Separate different independent logical changes into separate commits (and thus separate patch submissions) when at all possible. This allows each change to be considered on it's own merits. Also, it is easier to review a batch of independent [smaller] changes rather than one large patch.
Commit messages become the public record of your changes, as such it's important that they be well-written. The basic format of git commit messages is:
- A single summary line. This should be short — no more than 70 characters or so, since it can be used as the e-mail subject when submitting your patch and also for generating patch file names by 'git format-patch'. If your change only touches a single file or subsystem you may wish to prefix the summary with the file or subsystem name.
- A blank line.
- A detailed description of your change. Where possible, write in the present tense, e.g. "Add assertions to funct_foo()". If your changes have not resulted from previous discussion on the mailing list you may also wish to include brief rationale on your change. Your description should be formatted as plain text with each line not exceeding 80 characters.

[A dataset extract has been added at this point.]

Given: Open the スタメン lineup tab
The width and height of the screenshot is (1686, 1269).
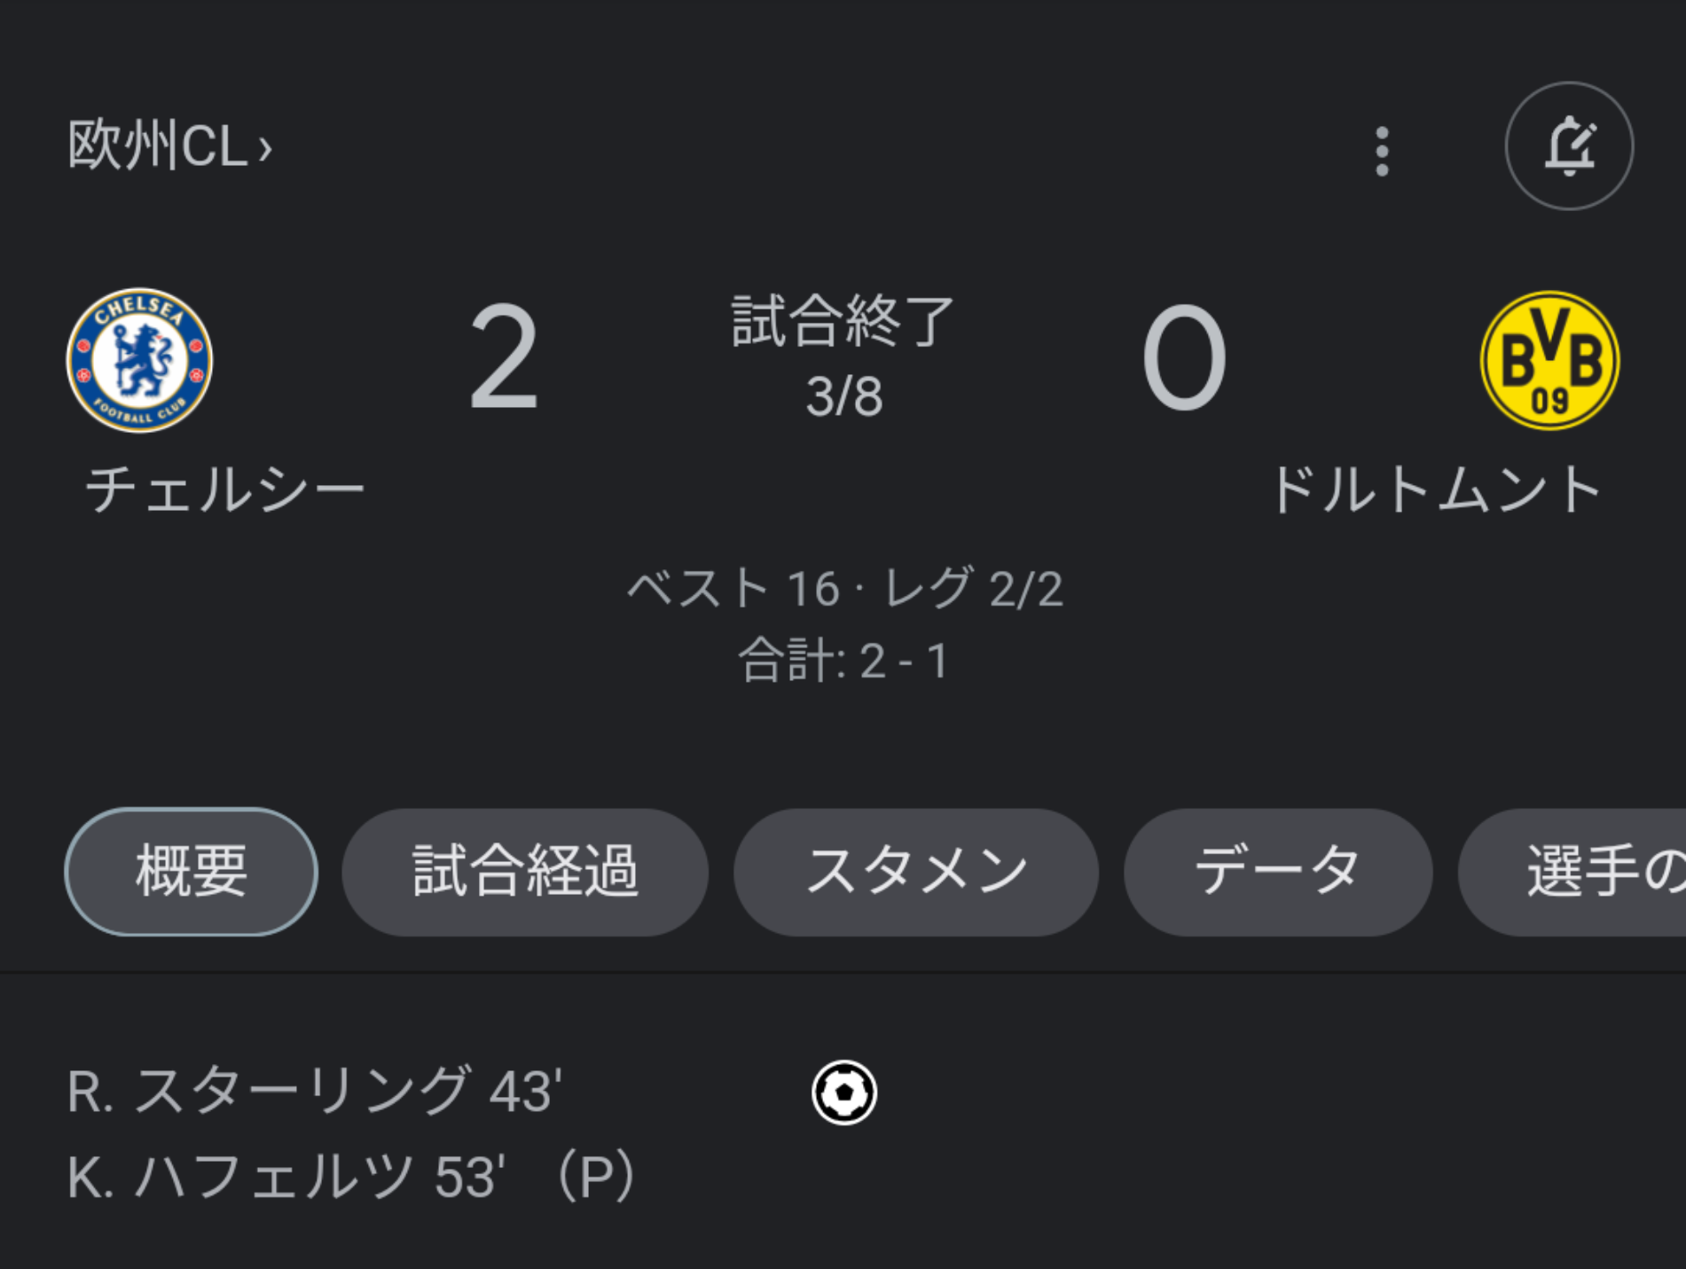Looking at the screenshot, I should 916,871.
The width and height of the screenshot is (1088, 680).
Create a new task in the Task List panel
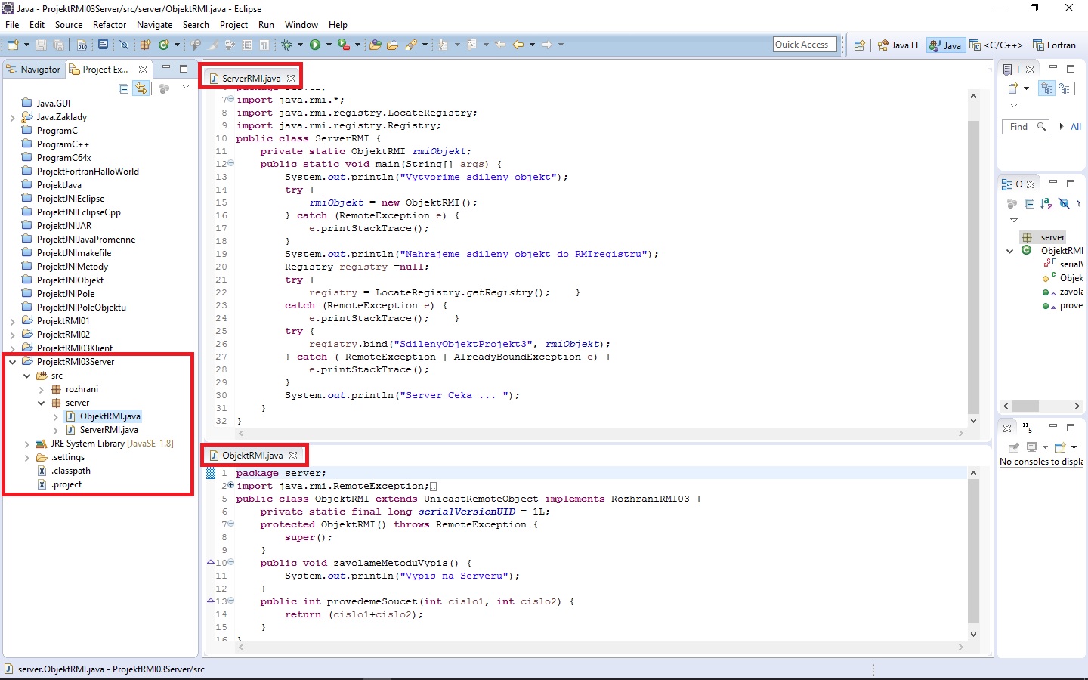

Add yourself to the AUTHORS file or other lists of contributors for the project, with your commit. The maintainers won't do this, it's your choice whether you consider your patch worth a mention, or not.
You must make contributions under your real name, associated with your github account. Anonymous contributions may be made via proxies, ask on IRC if someone will help you.
Make sure your contributions do not include code from projects with incompatible licenses. Our projects mostly use the LGPLv3 with a static linking exception. If your code isn't compatible with this, it will sooner or later be spotted and removed. The best way to avoid any license issues is to write your own code.
For stable releases, patches (if they change the behavior of the code) must have issues, and test cases.